Anna Eisenstein ’13 (Patterson, N.Y.) and Kelsey Boyd ’11 (Lafayette, N.J.) joined the professor as EXCEL Scholars last year. Eisenstein is tracking down former residents to interview them about their memories of the neighborhood, while Boyd is using geographic information systems (GIS) mapping to determine what the neighborhood looked like before the demolition. Smith published an article on the research’s first phase, “The Language of ‘Blight’ and Easton’s ‘Lebanese Town’: Understanding a Neighborhood’s Loss to Urban Renewal,” in The Pennsylvania Magazine of History and Biography with Rachel Scarpato ’08.
“This neighborhood was unusually integrated for that time, but a kind of urban renewal fever was hitting the country,” explains Smith, associate professor of anthropology and sociology. “The City of Easton thought it would benefit the city overall to demolish this largely residential community. The plan was to bring in new luxury high-rise apartments and thus new wealth to compete with the burgeoning suburbs. This obviously didn’t transpire, and as a result of the pervasive housing discrimination at the time, the end result was increased ethnic and racial segregation.”
Eisenstein, a double major in anthropology & sociology and government & law, has found that former residents, many now in their 80s and 90s, are excited to share their memories. She’s discovered that one of the key clues to reconstructing the neighborhood’s identity is the language the former residents use when discussing the old neighborhood.
“I noticed an apparent contradiction in what they were communicating,” she says. “The large majority of our interviewees talked proudly about the neighborhood and how ‘integrated’ it was, yet the first way they described others was by their ethnicity. For example, ‘Now, Mrs. Salim, she was Lebanese, she…’ Some even mentioned certain areas of the city where certain ethnic groups were ‘allowed.’ We decided to delve deeper to see what might be causing these differing narratives to occur simultaneously.”

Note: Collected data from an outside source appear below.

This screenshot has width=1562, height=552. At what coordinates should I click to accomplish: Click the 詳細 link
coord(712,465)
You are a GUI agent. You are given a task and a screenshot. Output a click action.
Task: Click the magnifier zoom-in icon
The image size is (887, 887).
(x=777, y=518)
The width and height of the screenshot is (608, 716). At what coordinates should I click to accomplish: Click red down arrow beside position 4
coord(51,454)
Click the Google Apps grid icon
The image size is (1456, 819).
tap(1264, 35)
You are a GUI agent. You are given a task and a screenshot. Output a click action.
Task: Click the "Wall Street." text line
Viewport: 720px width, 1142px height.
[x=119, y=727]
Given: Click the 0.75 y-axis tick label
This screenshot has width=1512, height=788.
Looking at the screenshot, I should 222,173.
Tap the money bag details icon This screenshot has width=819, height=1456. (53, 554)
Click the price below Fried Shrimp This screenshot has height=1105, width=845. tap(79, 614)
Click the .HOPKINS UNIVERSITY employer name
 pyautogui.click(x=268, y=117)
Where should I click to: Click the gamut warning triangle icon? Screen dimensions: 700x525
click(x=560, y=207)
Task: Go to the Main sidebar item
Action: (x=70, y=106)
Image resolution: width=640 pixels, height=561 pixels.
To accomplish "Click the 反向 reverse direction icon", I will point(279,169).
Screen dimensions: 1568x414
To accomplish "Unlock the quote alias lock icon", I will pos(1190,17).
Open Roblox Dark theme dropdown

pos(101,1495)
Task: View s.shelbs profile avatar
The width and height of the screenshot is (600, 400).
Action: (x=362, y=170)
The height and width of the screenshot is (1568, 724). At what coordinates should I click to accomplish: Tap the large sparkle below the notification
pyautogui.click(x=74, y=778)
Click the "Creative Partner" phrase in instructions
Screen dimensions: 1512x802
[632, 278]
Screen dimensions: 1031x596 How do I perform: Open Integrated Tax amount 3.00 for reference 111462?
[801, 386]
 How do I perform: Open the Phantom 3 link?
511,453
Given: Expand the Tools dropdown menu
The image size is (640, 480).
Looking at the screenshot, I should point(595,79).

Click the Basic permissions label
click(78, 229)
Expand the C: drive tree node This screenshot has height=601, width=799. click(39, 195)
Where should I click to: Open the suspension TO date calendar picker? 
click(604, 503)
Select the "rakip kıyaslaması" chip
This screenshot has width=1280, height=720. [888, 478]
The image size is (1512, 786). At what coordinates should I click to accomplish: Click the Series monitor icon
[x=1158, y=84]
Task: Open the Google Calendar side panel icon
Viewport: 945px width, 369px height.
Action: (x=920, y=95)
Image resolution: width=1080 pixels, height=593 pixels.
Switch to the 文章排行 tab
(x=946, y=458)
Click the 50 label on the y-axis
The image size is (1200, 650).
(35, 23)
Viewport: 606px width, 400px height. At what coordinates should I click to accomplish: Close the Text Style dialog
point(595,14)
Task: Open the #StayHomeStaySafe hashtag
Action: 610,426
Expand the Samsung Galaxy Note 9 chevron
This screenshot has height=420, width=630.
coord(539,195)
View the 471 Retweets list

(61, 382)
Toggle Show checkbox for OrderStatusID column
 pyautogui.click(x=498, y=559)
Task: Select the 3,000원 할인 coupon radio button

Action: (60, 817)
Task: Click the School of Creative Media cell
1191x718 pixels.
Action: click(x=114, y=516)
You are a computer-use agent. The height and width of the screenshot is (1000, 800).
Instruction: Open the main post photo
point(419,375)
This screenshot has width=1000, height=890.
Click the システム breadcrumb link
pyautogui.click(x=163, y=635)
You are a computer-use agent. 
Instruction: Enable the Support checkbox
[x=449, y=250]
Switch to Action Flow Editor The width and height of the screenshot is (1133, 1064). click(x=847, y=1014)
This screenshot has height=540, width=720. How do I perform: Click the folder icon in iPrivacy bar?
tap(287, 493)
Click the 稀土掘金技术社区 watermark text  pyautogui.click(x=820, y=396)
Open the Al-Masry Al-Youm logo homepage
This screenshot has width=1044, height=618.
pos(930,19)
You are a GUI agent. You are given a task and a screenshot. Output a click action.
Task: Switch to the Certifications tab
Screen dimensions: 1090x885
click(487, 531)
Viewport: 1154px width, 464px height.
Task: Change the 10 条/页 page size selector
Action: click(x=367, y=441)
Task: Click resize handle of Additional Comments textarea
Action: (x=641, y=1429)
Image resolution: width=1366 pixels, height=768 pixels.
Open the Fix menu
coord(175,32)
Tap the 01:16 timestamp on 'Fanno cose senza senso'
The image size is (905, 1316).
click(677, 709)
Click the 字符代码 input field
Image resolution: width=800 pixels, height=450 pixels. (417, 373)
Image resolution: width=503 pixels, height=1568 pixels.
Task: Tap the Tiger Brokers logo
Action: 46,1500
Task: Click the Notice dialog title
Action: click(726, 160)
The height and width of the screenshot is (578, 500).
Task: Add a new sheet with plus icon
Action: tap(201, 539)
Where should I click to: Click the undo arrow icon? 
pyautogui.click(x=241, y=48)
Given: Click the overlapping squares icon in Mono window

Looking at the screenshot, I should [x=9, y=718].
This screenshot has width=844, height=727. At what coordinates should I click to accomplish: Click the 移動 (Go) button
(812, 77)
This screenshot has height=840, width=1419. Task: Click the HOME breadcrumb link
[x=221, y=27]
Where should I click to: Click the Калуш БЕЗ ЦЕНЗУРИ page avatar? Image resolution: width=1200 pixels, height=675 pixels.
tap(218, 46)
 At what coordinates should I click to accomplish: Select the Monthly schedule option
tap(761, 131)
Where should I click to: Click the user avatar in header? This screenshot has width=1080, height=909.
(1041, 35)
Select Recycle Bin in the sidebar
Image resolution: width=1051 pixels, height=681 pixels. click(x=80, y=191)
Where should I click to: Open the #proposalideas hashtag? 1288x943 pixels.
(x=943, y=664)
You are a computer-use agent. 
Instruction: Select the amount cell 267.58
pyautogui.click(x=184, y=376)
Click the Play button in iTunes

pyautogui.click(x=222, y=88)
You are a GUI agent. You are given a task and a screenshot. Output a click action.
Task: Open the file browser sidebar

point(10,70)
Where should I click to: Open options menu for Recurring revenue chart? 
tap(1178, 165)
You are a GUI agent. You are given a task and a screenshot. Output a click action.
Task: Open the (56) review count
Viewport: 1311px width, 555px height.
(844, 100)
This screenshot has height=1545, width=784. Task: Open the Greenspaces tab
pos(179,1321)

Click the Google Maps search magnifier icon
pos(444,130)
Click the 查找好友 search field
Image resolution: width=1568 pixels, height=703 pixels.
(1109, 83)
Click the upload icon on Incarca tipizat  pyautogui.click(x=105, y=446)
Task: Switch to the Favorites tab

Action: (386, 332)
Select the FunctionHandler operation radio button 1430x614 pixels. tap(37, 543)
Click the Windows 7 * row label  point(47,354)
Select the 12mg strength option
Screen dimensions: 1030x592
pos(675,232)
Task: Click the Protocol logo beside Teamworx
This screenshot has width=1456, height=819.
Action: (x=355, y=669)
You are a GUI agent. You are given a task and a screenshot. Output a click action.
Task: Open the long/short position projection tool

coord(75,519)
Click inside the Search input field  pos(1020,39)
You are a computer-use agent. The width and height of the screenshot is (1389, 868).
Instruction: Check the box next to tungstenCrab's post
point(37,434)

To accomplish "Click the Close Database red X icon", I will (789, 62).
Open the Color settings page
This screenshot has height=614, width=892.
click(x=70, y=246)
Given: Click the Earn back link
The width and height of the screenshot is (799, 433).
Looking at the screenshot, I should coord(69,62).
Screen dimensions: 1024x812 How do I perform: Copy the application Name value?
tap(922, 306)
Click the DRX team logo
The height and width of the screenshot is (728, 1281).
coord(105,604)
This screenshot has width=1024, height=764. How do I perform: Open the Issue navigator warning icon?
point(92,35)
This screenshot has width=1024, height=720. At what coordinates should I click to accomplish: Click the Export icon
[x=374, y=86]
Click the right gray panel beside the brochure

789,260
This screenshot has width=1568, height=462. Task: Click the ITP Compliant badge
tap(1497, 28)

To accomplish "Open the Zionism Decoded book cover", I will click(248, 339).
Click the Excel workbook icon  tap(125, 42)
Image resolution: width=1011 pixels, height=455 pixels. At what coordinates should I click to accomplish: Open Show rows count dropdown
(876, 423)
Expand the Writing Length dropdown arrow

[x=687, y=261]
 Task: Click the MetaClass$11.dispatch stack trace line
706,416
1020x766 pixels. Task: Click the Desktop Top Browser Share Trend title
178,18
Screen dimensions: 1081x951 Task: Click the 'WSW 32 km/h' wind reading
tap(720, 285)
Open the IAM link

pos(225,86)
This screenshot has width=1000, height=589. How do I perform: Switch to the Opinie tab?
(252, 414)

Many members of the Easton community are helping Eisenstein track down residents. Deacon Anthony Koury of Our Lady of Lebanon Maronite Catholic Church, which was rebuilt in 1986 after the original structure was demolished in 1969, and Pastor Sue Ruggles of St. John’s Evangelical Lutheran Church have helped by linking the researchers with potential interviewees and providing space to conduct the interviews.
Boyd, a double major in geology and policy studies, is using her GIS know-how to create an overlay map on top of the historical map to show exactly how ethnically diverse the neighborhood was. Going house by house and block by block, she also is detailing the condition of the buildings at the time they were demolished. In all, the city removed nearly 800 homes.
For Boyd, this is truly an interdisciplinary endeavor. “I have enjoyed applying the mapping skills I learned in my geology classes to a different field of study,” she says.
Research in which the predominant data are people’s memories is an entirely different avenue of discovery from a textbook.
“Working with people who have been impacted by different renewal projects brings a whole new dimension to the classroom,” says Smith. “Students can study a recent historical trend, but when they talk to someone affected by that trend, it brings new meaning. Students will carry with them forever their interactions with these people. When students do on-the-ground research, the story always is a lot richer and more complicated than what they might get from a textbook.”